Exercise goal — Can you render the listing below as a numbered list, from the line with "You are a GUI" up to and including the line with "Dárek pro muže (48, 489)", leaving out any blank lines?

Dataset excerpts —
════════

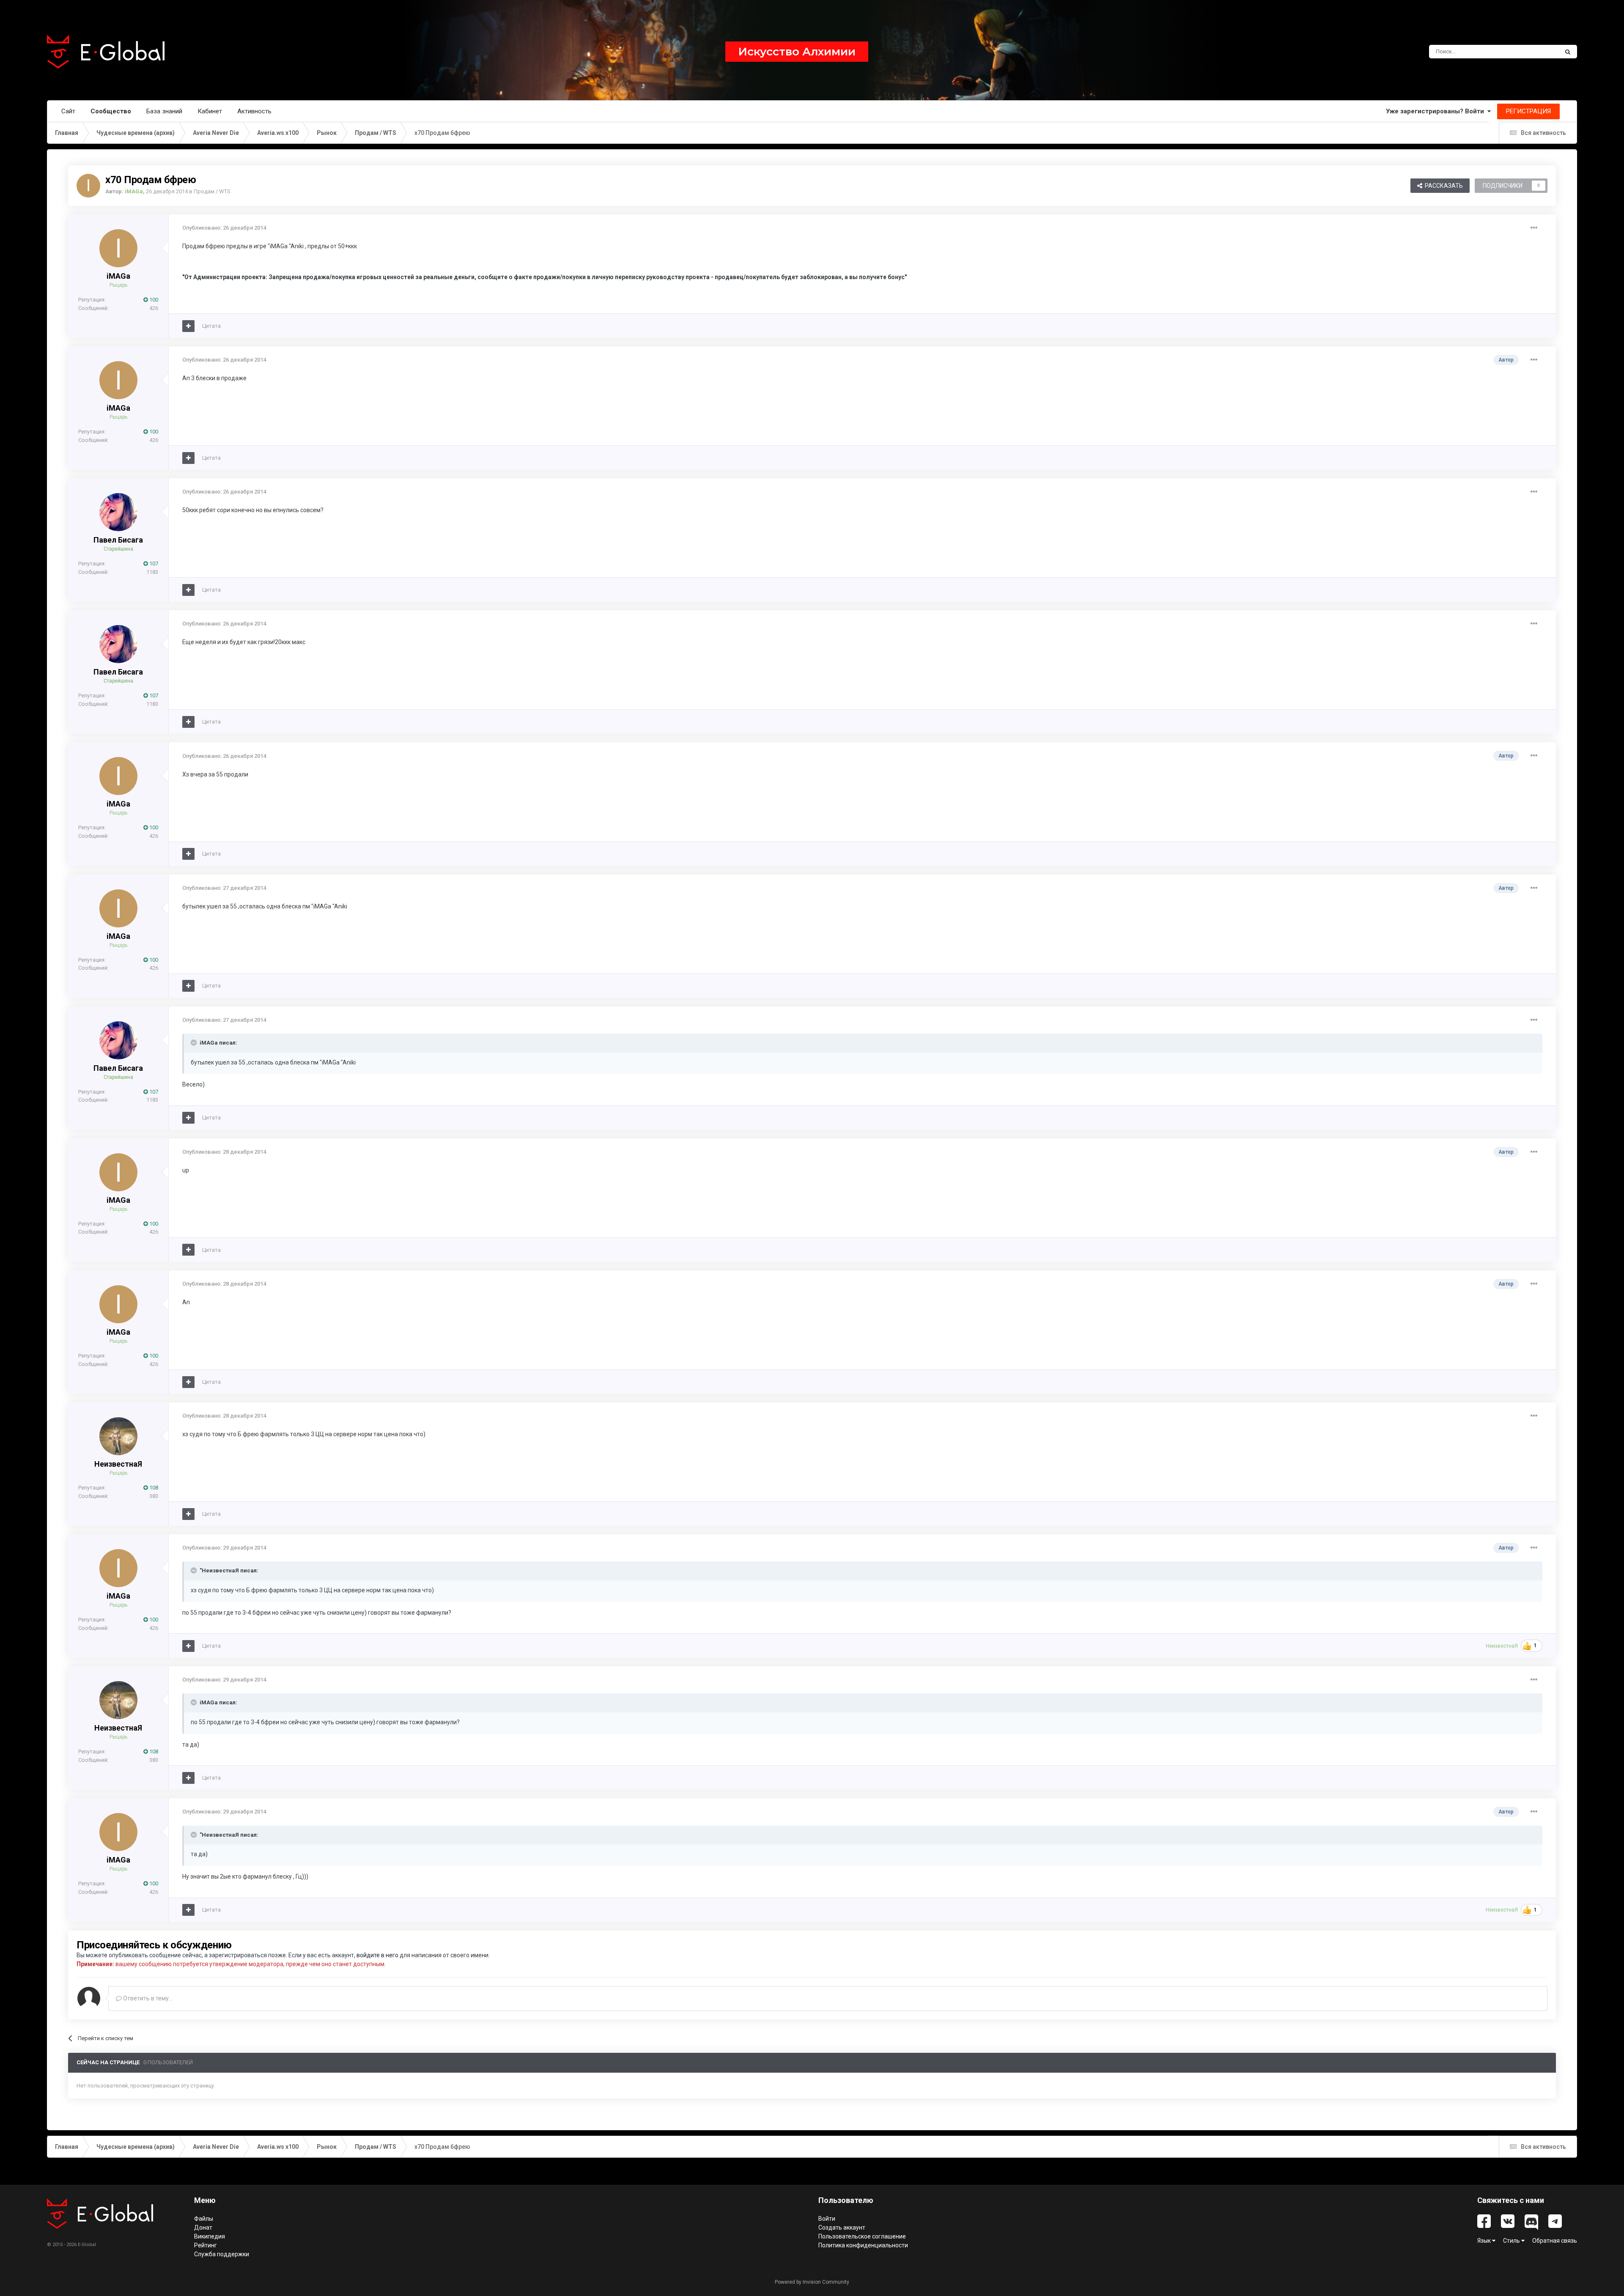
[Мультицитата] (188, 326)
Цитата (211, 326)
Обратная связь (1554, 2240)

════════

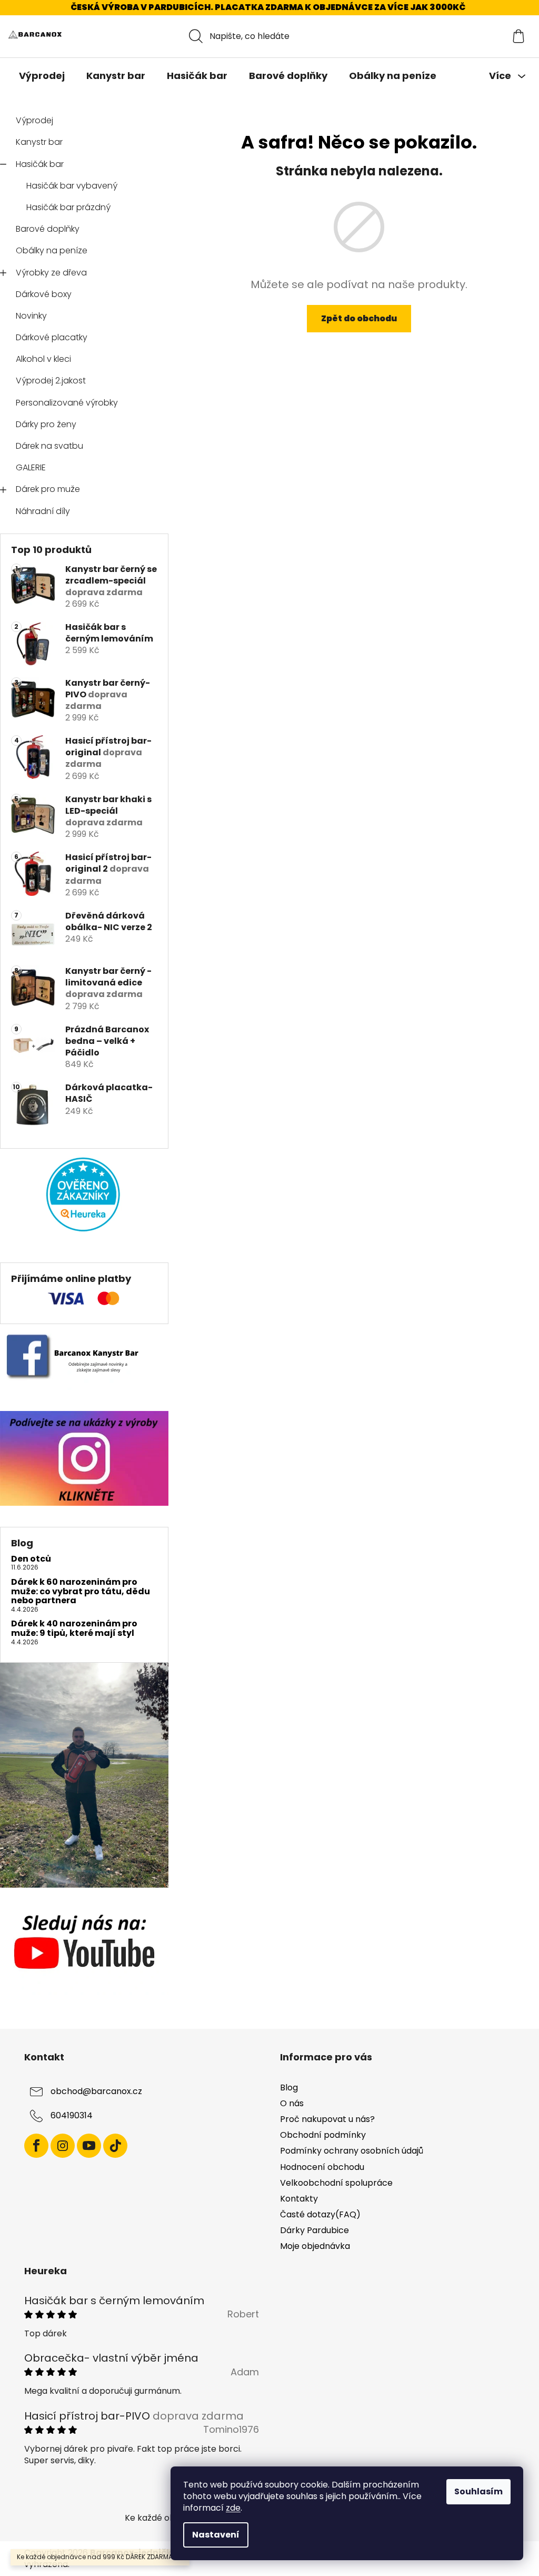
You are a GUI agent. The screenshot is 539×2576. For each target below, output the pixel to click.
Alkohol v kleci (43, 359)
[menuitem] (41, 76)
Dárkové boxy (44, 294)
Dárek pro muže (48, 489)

════════

The output —
1. You are a GUI agent. The screenshot is 539×2576. For each target below, output the pixel to click.
2. Alkohol v kleci (43, 359)
3. [menuitem] (41, 76)
4. Dárkové boxy (44, 294)
5. Dárek pro muže (48, 489)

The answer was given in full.